Consumer confidence is one of the biggest indicators of how stocks will perform on the market, and according to the latest figures consumers are quickly losing faith in the recovery of the economy.

A recent AP release reported that the Conference Board showed the index fell to 60.8 down from 66 in April, originally expected to be at 67. This may reading has been the lowest since November and clearly reflects how consumers feel about various factors impacting their daily expenses.

The ideal figure for Consumer Confidence is 90, this indicated that the economy is doing well, but this level has not been reached since before the recession around december 2007. The director of the Conference Board, Lynn Franco, stated that consumers are worried about the future of the labor market and what it would mean for their income.

There are many factors that can impact how consumers view our economy but one leading problem are fears over inflation.
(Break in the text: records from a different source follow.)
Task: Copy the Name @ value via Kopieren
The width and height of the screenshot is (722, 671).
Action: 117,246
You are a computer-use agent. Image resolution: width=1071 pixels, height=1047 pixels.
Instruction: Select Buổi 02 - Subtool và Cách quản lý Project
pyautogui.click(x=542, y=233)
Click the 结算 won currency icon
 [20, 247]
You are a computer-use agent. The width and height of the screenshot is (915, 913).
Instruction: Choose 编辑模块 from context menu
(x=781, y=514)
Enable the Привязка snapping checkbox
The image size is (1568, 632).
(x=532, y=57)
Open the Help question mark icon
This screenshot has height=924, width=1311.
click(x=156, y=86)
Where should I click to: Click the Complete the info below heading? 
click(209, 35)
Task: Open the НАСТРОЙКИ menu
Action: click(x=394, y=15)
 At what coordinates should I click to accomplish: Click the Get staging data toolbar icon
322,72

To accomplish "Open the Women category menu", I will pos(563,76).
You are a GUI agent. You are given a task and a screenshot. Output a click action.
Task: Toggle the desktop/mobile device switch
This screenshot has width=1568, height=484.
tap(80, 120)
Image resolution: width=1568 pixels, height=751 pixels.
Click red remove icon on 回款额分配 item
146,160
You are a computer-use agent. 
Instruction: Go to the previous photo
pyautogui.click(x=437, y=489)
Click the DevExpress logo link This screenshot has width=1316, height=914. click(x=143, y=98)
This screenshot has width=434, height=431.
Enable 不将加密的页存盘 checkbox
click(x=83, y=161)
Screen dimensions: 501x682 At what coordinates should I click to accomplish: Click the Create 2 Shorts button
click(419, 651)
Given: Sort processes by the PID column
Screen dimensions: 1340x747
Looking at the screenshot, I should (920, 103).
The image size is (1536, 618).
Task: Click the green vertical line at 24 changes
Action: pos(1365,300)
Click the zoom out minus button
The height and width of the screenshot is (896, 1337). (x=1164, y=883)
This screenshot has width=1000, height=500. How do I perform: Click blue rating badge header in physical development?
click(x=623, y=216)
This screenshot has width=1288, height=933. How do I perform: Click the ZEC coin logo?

As prices continue to increase more and more consumers believe their income is not sufficient enough, yet the employment situation for the past three months has been rocky.

Although the May employment summary has not come out yet, the April one showed a slight bump up in unemployment to 9 percent after unemployment was on the decline for four months in a row. The unemployment figure is also used as an indicator to see how the economy is doing, but some analysts agree that it is not the most accurate representation due to the immediacy of the calculations.

The actual job figure has been increasing over the past few months, which analysts say is much more accurate as well as a good sign. Whether or not these figures are accurate, consumers still respond to what they see. The importance of a high consumer confidence number comes down to the amount of economic activity dependent on consumers—70 percent.

It is a symbiotic relationship where consumer confidence depends on how well the economy is doing and how well the economy is doing and visa versa. Earlier this week, the executive chairman of Templeton Asset Management, Mark Mobius stated concerns over a potential second economic crisis if things do not change. This statement is sure to impact consumer confidence in a negative way, as individuals will be less likely to spend their money.